* [Exercise directions]:
Return every one of the following rows verbatim, keeping their original order.

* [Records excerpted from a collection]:
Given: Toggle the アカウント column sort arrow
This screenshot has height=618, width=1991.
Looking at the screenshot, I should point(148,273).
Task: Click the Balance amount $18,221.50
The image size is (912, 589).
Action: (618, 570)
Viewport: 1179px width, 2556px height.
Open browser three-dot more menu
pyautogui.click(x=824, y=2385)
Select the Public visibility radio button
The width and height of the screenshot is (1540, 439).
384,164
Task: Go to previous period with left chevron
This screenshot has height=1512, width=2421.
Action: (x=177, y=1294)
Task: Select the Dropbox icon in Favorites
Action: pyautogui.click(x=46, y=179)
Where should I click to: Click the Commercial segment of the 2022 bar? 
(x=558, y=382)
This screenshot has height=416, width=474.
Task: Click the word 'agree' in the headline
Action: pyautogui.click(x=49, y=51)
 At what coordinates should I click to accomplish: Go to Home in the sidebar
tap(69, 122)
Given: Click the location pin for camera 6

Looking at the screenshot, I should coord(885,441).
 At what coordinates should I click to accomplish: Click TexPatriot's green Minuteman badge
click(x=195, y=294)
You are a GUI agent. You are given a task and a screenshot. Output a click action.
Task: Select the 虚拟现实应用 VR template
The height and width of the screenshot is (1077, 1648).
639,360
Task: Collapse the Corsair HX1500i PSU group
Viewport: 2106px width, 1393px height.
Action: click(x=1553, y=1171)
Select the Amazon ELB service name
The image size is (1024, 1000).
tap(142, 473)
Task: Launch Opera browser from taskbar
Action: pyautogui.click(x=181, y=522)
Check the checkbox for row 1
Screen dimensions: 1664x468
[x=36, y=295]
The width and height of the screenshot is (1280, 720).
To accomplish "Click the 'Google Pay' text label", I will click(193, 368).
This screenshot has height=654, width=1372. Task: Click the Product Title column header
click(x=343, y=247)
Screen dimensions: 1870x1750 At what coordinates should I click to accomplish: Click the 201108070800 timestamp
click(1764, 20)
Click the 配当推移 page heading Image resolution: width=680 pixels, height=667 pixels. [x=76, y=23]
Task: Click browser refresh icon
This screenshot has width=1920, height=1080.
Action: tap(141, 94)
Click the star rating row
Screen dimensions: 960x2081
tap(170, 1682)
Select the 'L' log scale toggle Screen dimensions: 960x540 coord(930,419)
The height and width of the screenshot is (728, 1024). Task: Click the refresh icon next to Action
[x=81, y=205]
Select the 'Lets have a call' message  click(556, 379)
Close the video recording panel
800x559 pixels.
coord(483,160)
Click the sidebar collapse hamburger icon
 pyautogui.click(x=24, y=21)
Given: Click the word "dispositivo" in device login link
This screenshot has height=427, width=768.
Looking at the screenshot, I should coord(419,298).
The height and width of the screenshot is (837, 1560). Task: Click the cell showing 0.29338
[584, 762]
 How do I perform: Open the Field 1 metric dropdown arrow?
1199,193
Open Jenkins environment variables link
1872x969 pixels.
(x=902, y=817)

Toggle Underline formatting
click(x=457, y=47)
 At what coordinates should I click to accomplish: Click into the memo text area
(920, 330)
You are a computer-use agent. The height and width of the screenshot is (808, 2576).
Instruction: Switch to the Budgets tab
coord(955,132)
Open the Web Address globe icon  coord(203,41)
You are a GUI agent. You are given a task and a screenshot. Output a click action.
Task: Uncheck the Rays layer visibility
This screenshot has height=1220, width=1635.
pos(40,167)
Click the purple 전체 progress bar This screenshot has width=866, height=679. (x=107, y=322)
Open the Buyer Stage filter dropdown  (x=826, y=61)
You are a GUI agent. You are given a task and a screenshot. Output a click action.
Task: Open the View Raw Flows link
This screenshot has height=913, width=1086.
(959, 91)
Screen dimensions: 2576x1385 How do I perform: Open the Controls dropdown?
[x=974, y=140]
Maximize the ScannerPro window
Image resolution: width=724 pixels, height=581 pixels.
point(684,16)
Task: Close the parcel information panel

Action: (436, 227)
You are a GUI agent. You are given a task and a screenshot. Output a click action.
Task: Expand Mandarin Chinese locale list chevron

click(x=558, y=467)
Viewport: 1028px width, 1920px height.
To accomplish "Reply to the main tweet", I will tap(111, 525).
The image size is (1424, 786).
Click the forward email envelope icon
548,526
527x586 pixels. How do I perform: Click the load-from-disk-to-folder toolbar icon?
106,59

* [Response to the exercise]:
Given: Toggle the アカウント column sort arrow
This screenshot has height=618, width=1991.
Looking at the screenshot, I should point(148,273).
Task: Click the Balance amount $18,221.50
The image size is (912, 589).
Action: (618, 570)
Viewport: 1179px width, 2556px height.
Open browser three-dot more menu
pyautogui.click(x=824, y=2385)
Select the Public visibility radio button
The width and height of the screenshot is (1540, 439).
384,164
Task: Go to previous period with left chevron
This screenshot has height=1512, width=2421.
Action: (x=177, y=1294)
Task: Select the Dropbox icon in Favorites
Action: pyautogui.click(x=46, y=179)
Where should I click to: Click the Commercial segment of the 2022 bar? 
(x=558, y=382)
This screenshot has height=416, width=474.
Task: Click the word 'agree' in the headline
Action: pyautogui.click(x=49, y=51)
 At what coordinates should I click to accomplish: Go to Home in the sidebar
tap(69, 122)
Given: Click the location pin for camera 6

Looking at the screenshot, I should coord(885,441).
 At what coordinates should I click to accomplish: Click TexPatriot's green Minuteman badge
click(x=195, y=294)
You are a GUI agent. You are given a task and a screenshot. Output a click action.
Task: Select the 虚拟现实应用 VR template
The height and width of the screenshot is (1077, 1648).
639,360
Task: Collapse the Corsair HX1500i PSU group
Viewport: 2106px width, 1393px height.
Action: click(x=1553, y=1171)
Select the Amazon ELB service name
The image size is (1024, 1000).
tap(142, 473)
Task: Launch Opera browser from taskbar
Action: pyautogui.click(x=181, y=522)
Check the checkbox for row 1
Screen dimensions: 1664x468
[x=36, y=295]
The width and height of the screenshot is (1280, 720).
To accomplish "Click the 'Google Pay' text label", I will click(193, 368).
This screenshot has height=654, width=1372. Task: Click the Product Title column header
click(x=343, y=247)
Screen dimensions: 1870x1750 At what coordinates should I click to accomplish: Click the 201108070800 timestamp
click(1764, 20)
Click the 配当推移 page heading Image resolution: width=680 pixels, height=667 pixels. [x=76, y=23]
Task: Click browser refresh icon
This screenshot has width=1920, height=1080.
Action: tap(141, 94)
Click the star rating row
Screen dimensions: 960x2081
tap(170, 1682)
Select the 'L' log scale toggle Screen dimensions: 960x540 coord(930,419)
The height and width of the screenshot is (728, 1024). Task: Click the refresh icon next to Action
[x=81, y=205]
Select the 'Lets have a call' message  click(556, 379)
Close the video recording panel
800x559 pixels.
coord(483,160)
Click the sidebar collapse hamburger icon
 pyautogui.click(x=24, y=21)
Given: Click the word "dispositivo" in device login link
This screenshot has height=427, width=768.
Looking at the screenshot, I should coord(419,298).
The height and width of the screenshot is (837, 1560). Task: Click the cell showing 0.29338
[584, 762]
 How do I perform: Open the Field 1 metric dropdown arrow?
1199,193
Open Jenkins environment variables link
1872x969 pixels.
(x=902, y=817)

Toggle Underline formatting
click(x=457, y=47)
 At what coordinates should I click to accomplish: Click into the memo text area
(920, 330)
You are a computer-use agent. The height and width of the screenshot is (808, 2576).
Instruction: Switch to the Budgets tab
coord(955,132)
Open the Web Address globe icon  coord(203,41)
You are a GUI agent. You are given a task and a screenshot. Output a click action.
Task: Uncheck the Rays layer visibility
This screenshot has height=1220, width=1635.
pos(40,167)
Click the purple 전체 progress bar This screenshot has width=866, height=679. (x=107, y=322)
Open the Buyer Stage filter dropdown  (x=826, y=61)
You are a GUI agent. You are given a task and a screenshot. Output a click action.
Task: Open the View Raw Flows link
This screenshot has height=913, width=1086.
(959, 91)
Screen dimensions: 2576x1385 How do I perform: Open the Controls dropdown?
[x=974, y=140]
Maximize the ScannerPro window
Image resolution: width=724 pixels, height=581 pixels.
point(684,16)
Task: Close the parcel information panel

Action: (436, 227)
You are a GUI agent. You are given a task and a screenshot. Output a click action.
Task: Expand Mandarin Chinese locale list chevron

click(x=558, y=467)
Viewport: 1028px width, 1920px height.
To accomplish "Reply to the main tweet", I will tap(111, 525).
The image size is (1424, 786).
Click the forward email envelope icon
548,526
527x586 pixels. How do I perform: Click the load-from-disk-to-folder toolbar icon?
106,59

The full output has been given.